## Available data
Segment Open
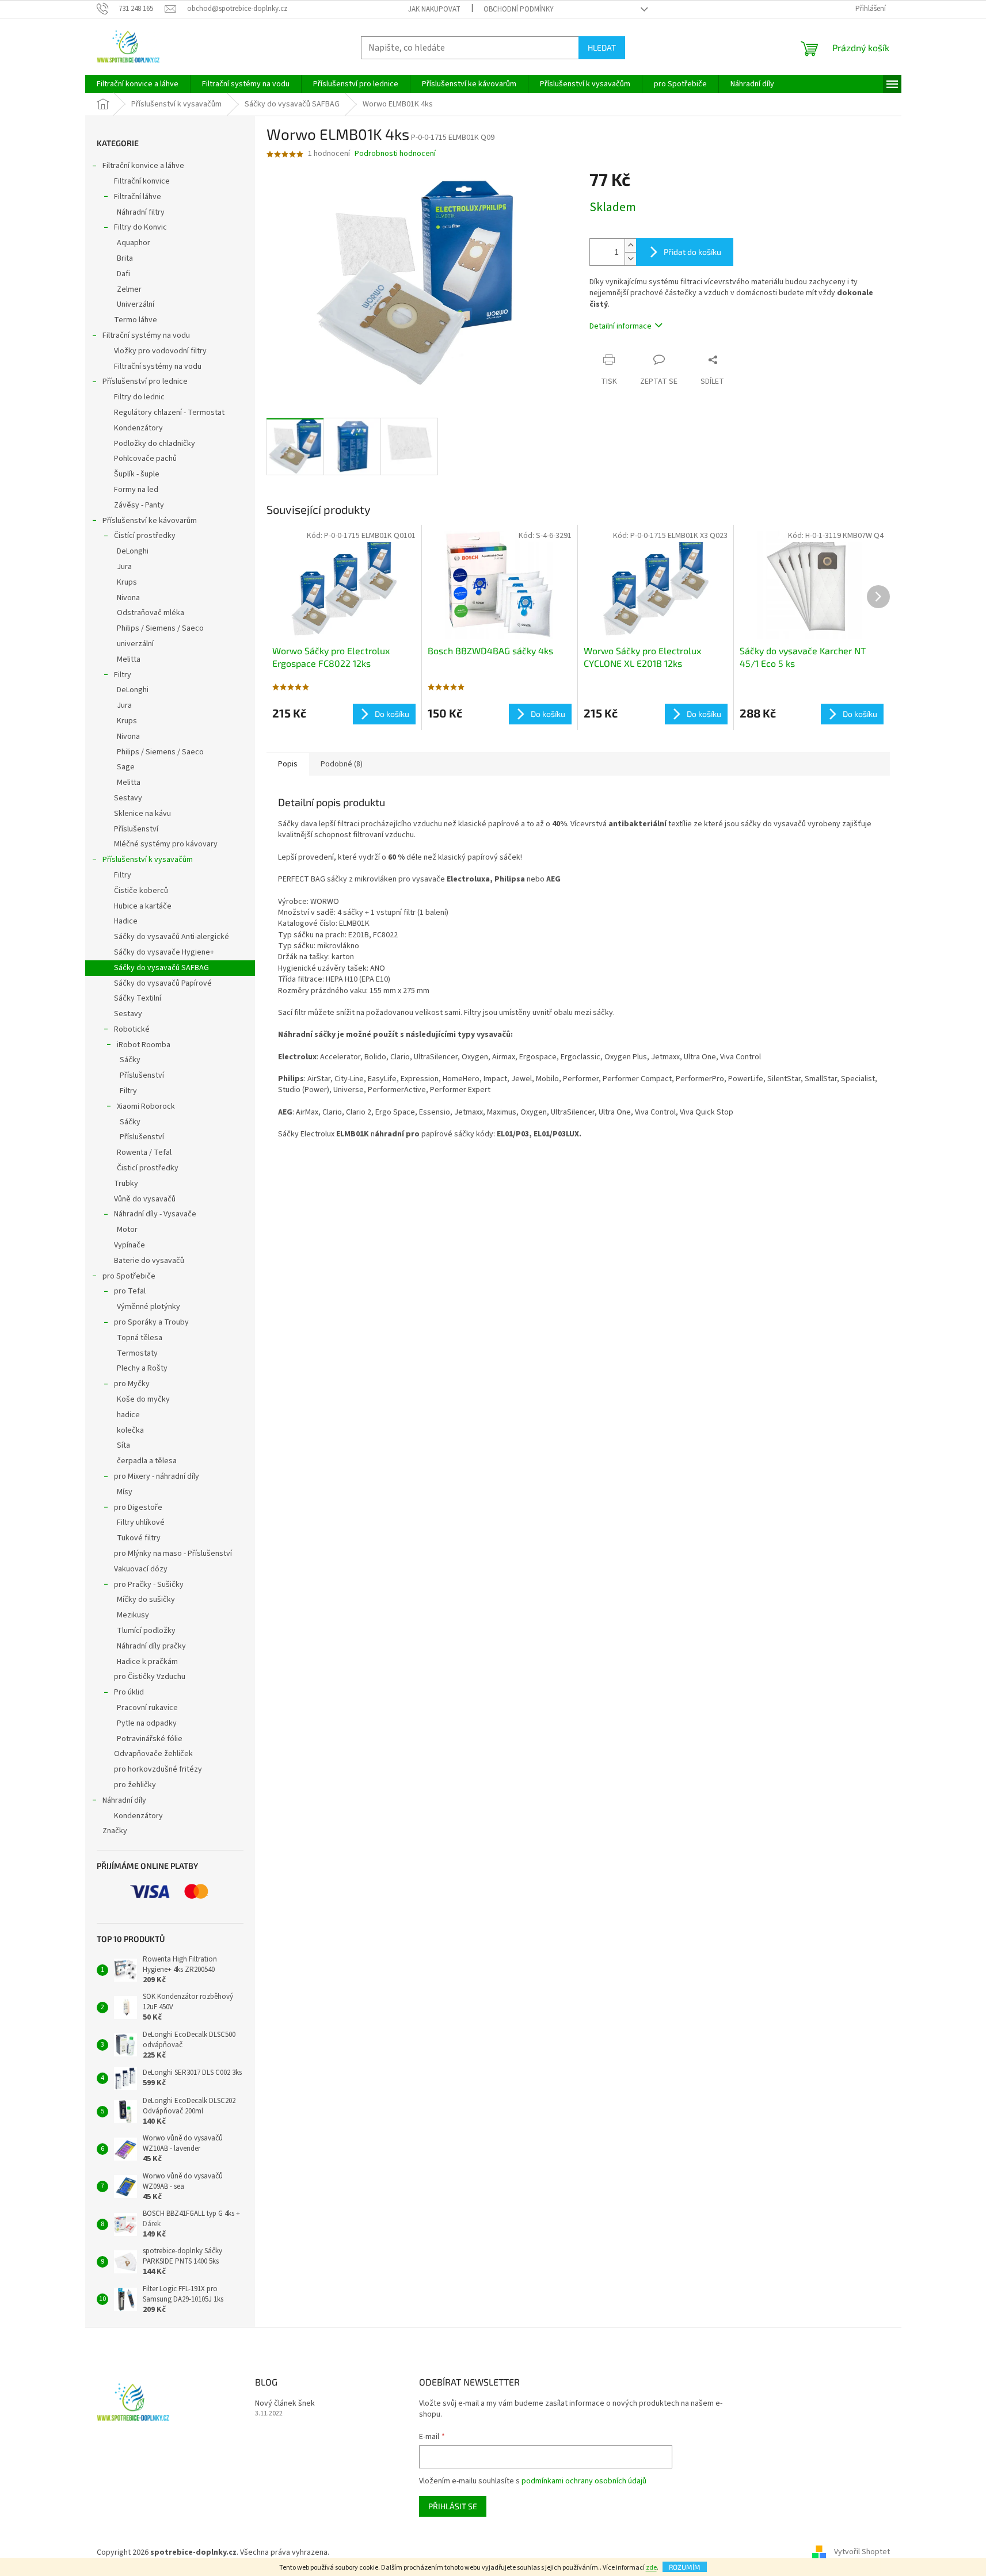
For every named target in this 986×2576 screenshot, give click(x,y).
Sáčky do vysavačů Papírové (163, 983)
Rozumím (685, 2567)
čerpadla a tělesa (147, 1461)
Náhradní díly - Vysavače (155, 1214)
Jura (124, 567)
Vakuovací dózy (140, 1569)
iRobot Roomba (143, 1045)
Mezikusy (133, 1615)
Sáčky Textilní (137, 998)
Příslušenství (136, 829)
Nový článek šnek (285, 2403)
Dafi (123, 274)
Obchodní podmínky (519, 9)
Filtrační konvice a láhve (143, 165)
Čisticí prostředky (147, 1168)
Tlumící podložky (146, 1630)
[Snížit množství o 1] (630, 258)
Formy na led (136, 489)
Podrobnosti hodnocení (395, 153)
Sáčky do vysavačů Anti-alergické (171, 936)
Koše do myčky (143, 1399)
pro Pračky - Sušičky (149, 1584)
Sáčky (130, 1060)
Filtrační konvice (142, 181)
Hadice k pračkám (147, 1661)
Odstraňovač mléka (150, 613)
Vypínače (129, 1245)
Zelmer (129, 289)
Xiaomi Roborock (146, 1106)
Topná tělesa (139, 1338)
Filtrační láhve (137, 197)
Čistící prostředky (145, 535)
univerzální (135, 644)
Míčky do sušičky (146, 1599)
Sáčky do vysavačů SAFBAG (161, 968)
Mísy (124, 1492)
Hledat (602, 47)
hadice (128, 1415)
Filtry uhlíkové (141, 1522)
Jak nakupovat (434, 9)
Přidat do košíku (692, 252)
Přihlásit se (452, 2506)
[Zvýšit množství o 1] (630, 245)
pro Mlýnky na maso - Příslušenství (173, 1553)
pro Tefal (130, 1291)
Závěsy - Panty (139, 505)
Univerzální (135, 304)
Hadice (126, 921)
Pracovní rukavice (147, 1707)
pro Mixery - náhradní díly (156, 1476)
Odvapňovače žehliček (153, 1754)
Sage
Segment Closed
## The task
Of the lines above, output exactly those from the line bearing "Filtrační konvice (142, 181)" through the line bearing "Univerzální (135, 304)", inclusive.

## The answer
Filtrační konvice (142, 181)
Hadice k pračkám (147, 1661)
Odstraňovač mléka (150, 613)
Vypínače (129, 1245)
Zelmer (129, 289)
Xiaomi Roborock (146, 1106)
Topná tělesa (139, 1338)
Filtrační láhve (137, 197)
Čistící prostředky (145, 535)
univerzální (135, 644)
Míčky do sušičky (146, 1599)
Sáčky do vysavačů SAFBAG (161, 968)
Mísy (124, 1492)
Hledat (602, 47)
hadice (128, 1415)
Filtry uhlíkové (141, 1522)
Jak nakupovat (434, 9)
Přidat do košíku (692, 252)
Přihlásit se (452, 2506)
[Zvýšit množství o 1] (630, 245)
pro Mlýnky na maso - Příslušenství (173, 1553)
pro Tefal (130, 1291)
Závěsy - Panty (139, 505)
Univerzální (135, 304)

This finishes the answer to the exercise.